In the event that a step fails on the third attempt, the client will be contacted and, upon client consent, a Revised Project Plan will be implemented at client’s expense to cover the additional cost of materials and labor necessary to accomplish the workaround procedure.
Generation of one line constitutes completion of a project. If additional lines are requested, the client will be responsible for the cost of additional injections and screening.
NemaMetrix keeps client's Information with the same degree of care it holds its own confidential information, including written Information relating to the services, data; know-how; assay methods; technical and non-technical materials. NemaMetrix will not use the Information except for the services to be performed pursuant to the client's order.
NemaMetrix will disclose the Information only to its officers, employees and affiliates directly concerned with the services, but will neither disclose the Information to any third party nor use the Information for any other purpose unless such materials: i. were known to NemaMetrix prior to the order, as evidenced by NemaMetrix 's written records; ii. are or become generally available to the public through no fault of NemaMetrix; iii. are received by NemaMetrix in good faith from a third party, not in breach of an obligation of confidentiality; iv. are independently developed, discovered or arrived at by NemaMetrix without use of or reference to Confidential Information; or v. are disclosed, pursuant to a requirement of law.

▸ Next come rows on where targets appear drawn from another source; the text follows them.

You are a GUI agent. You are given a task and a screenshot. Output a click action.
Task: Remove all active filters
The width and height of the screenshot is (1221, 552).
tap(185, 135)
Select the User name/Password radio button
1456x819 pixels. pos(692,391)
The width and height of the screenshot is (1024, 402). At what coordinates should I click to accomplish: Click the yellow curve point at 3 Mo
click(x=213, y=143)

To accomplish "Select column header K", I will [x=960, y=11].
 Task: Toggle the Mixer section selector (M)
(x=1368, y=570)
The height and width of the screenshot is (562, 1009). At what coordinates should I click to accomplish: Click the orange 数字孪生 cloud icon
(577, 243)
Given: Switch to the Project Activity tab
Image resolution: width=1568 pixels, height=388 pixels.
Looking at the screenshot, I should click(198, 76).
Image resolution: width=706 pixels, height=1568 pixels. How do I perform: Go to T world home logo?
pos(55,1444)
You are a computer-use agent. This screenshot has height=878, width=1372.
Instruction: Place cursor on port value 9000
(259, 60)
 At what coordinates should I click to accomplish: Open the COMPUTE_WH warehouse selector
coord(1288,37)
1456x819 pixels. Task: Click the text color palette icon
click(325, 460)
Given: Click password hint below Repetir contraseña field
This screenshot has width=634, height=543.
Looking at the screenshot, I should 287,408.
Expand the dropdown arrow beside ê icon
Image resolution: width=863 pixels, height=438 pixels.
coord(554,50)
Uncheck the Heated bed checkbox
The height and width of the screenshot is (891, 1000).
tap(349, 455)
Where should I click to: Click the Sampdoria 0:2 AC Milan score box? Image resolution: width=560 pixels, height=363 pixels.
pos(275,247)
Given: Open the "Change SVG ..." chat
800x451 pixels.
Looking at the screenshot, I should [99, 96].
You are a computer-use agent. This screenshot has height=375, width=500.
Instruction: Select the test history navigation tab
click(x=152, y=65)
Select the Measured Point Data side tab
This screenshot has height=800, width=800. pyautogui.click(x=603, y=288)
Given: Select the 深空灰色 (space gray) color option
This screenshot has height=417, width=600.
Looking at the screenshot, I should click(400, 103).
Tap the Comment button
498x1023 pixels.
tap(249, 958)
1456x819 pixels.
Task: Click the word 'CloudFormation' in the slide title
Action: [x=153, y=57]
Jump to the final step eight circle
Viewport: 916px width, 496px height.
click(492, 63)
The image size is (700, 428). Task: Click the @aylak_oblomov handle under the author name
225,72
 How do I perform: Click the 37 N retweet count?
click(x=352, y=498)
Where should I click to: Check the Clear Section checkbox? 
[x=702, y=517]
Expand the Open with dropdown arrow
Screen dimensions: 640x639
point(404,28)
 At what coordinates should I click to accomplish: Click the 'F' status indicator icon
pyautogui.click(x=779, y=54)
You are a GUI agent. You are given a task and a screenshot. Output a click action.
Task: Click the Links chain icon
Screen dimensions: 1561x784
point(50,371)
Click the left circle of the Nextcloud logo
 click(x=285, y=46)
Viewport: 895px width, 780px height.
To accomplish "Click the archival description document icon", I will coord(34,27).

Only with expressed and written permission from client, will specific items of Information be made available for marketing purposes only.
Any dispute arising from the delivery, use, or inadequacy of product shall be resolved amicably by good faith discussions between the parties of client and NemaMetrix . If a party delivers written notice to the other party of any such dispute, the parties shall promptly convene a meeting, either in person or by telephone conference or videoconference, to attempt in good faith to resolve such dispute.
Any dispute arising out of or in connection with this Agreement, including any question regarding its existence, validity or termination, that is not resolved by the parties within 30 days after a party’s delivery to the other party of notice of such dispute shall, upon the written request of either party, be referred to and finally resolved by arbitration.
The arbitration shall be determined by a single, independent, impartial arbitrator, as chosen by affirmation of each party. The seat, or legal place, of arbitration shall be a location agreed between the parties. The language to be used in the arbitral proceedings shall be English. The decision of the arbitrator shall be final, binding and non-appealable, except in the case of manifest error and judgment may be entered upon it in any court of competent jurisdiction, and subject to the aforesaid, the parties hereby exclude any rights of application or appeal to any court to the extent that they may validly so agree and in particular in connection with any question of law. The arbitrator shall determine the proportions in which the parties shall pay the costs of the arbitration procedure. The arbitrator shall have the authority to order that all or a part of the legal or other costs of a party incurred in relation to the arbitration shall be paid by the other party.
If, after thirty days, the parties cannot agree on a sole arbitrator, then, upon the request of any party, the arbitrator shall be appointed by the appropriate section of the Oregon State Bar. An arbitrator so appointed has all the powers of an arbitrator designated in the agreement to arbitrate or appointed pursuant to the agreed method.
Nothing contained in this Agreement shall deny either party the right to seek injunctive or other equitable relief from a court of competent jurisdiction in the context of a bona fide emergency or prospective irreparable harm, and such an action may be filed and maintained notwithstanding any ongoing discussions between the parties or any ongoing arbitration proceeding.